Alarmierende Zunahme rechter Vorfälle an Schulen

Foto: Gang in einer Schule (Archiv), via dts Nachrichtenagentur

Besorgniserregende Entwicklungen an deutschen Schulen: Zahlreiche Bundesländer berichten von einem deutlichen Anstieg rechtsextremer Vorfälle. Ob rechtsextreme Einwirkungen oder rassistische Vorfälle – die Erhebungen zeichnen ein alarmierendes Bild der aktuellen Situation. Innenminister und Kultusminister äußern sich besorgt über die Entwicklungen, insbesondere an Grundschulen.

Besondere Vorkommnisse nehmen zu

bundesweit ein besorgniserregender Trend: Rechtsextreme Vorfälle an Schulen scheinen in zahlreichen Bundesländern zuzunehmen.
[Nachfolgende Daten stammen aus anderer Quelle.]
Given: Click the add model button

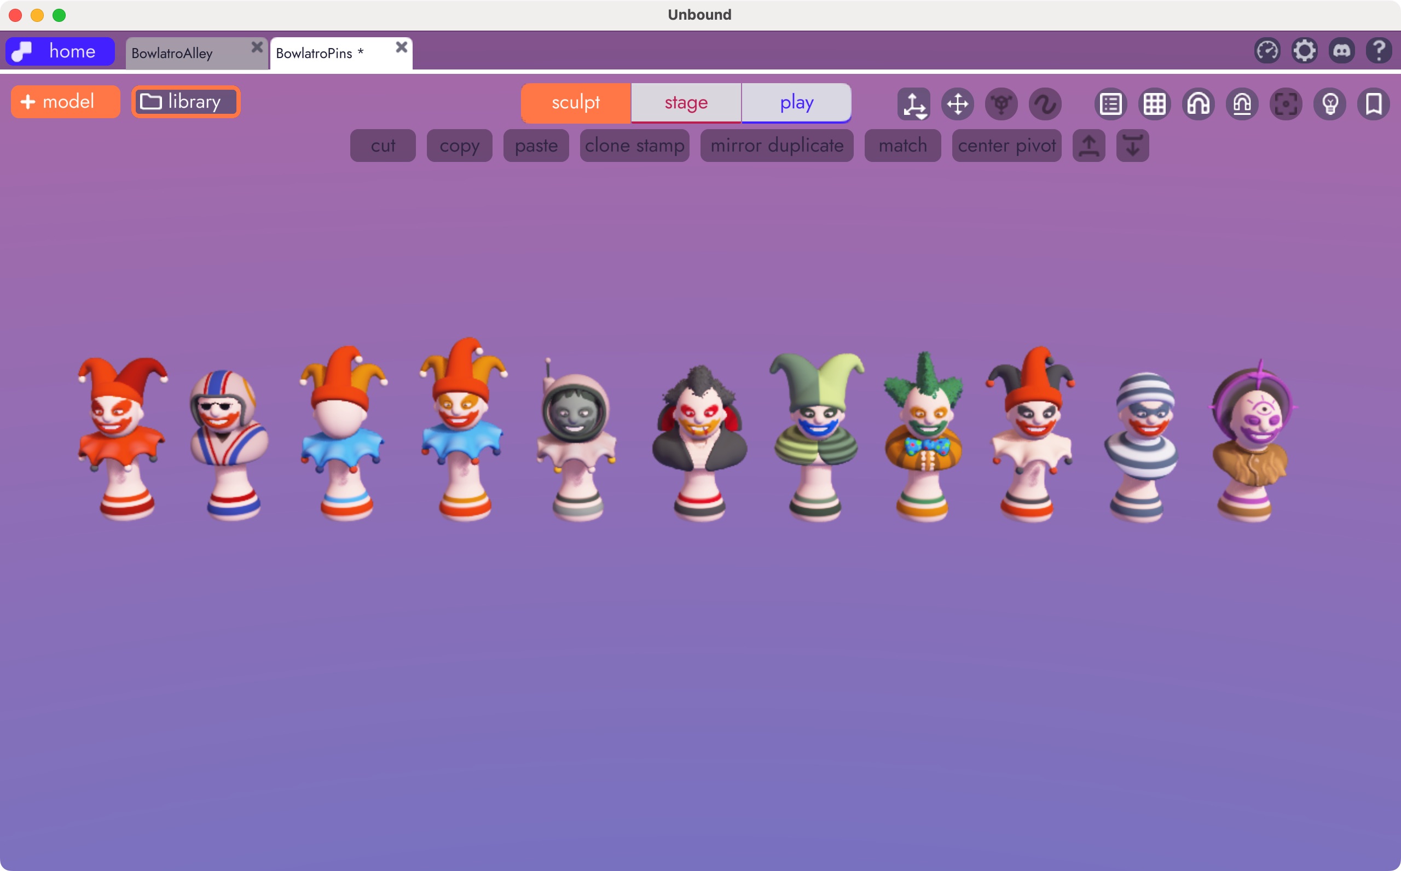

Eine Umfrage der „Welt am Sonntag“ bei den zuständigen Kultusministerien legt dies nahe. Zwar lassen sich die exakten Zahlen angesichts unterschiedlicher Zählweisen nicht direkt vergleichen, doch die Richtung ist klar.
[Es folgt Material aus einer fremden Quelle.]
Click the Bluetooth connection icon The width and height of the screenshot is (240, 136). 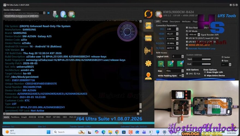click(x=63, y=14)
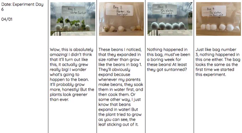Click the Bag 4 No Water, No Sunlight photo
This screenshot has width=242, height=133.
pos(219,19)
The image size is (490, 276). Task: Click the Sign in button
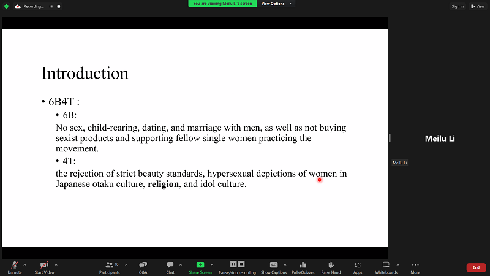458,6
Sachsen: Spitzenreiter der Meldungen

In Sachsen wurden 2023 noch 149 Fälle registriert, 2024 waren es 155. Für das laufende Jahr 2025 sind bereits 245 „besondere Vorkommnisse“ gemeldet worden, darunter politische oder religiös extremistische Einwirkungen. Sachsens Kultusminister Conrad Clemens (CDU) mahnte: „Rechtsextremismus ist unser größtes gesellschaftliches Problem.“

Hessen, Berlin und Rheinland-Pfalz im Fokus

Auch in Hessen ist ein starker Anstieg zu verzeichnen: Von 39 Vorfällen im Jahr 2023 auf 159 im Jahr 2025. Berlin meldet eine Zunahme von 74 auf 126 Fälle im gleichen Zeitraum, während Rheinland-Pfalz von 25 auf 78 Fälle anstieg.

Besonders besorgniserregend: Sachsen-Anhalt und Brandenburg

In Sachsen-Anhalt haben sich die polizeilich registrierten rechten Straftaten an Schulen von 74 im Jahr 2023 auf 192 im Jahr 2024 fast verdreifacht. Innenministerin Tamara Zieschang (CDU) betonte die Bedeutung früher Prävention: „Rechtsextreme Vorfälle an Grundschulen sind besonders besorgniserregend.“ Brandenburg verzeichnete gar eine Verfünffachung der gemeldeten Fälle von 117 im Schuljahr 2022/2023 auf 560 ein Jahr später.

Nordrhein-Westfalen: Auch Polizeidaten zeigen Dynamik

Nordrhein-Westfalen zieht Polizeidaten heran und sieht eine ähnliche Entwicklung. Waren es 2023 noch 277 politisch motivierte Straftaten mit Schul- oder Uni-Bezug, stieg die Zahl 2024 auf 452. Für 2025 liegen bereits 461 Fälle vor.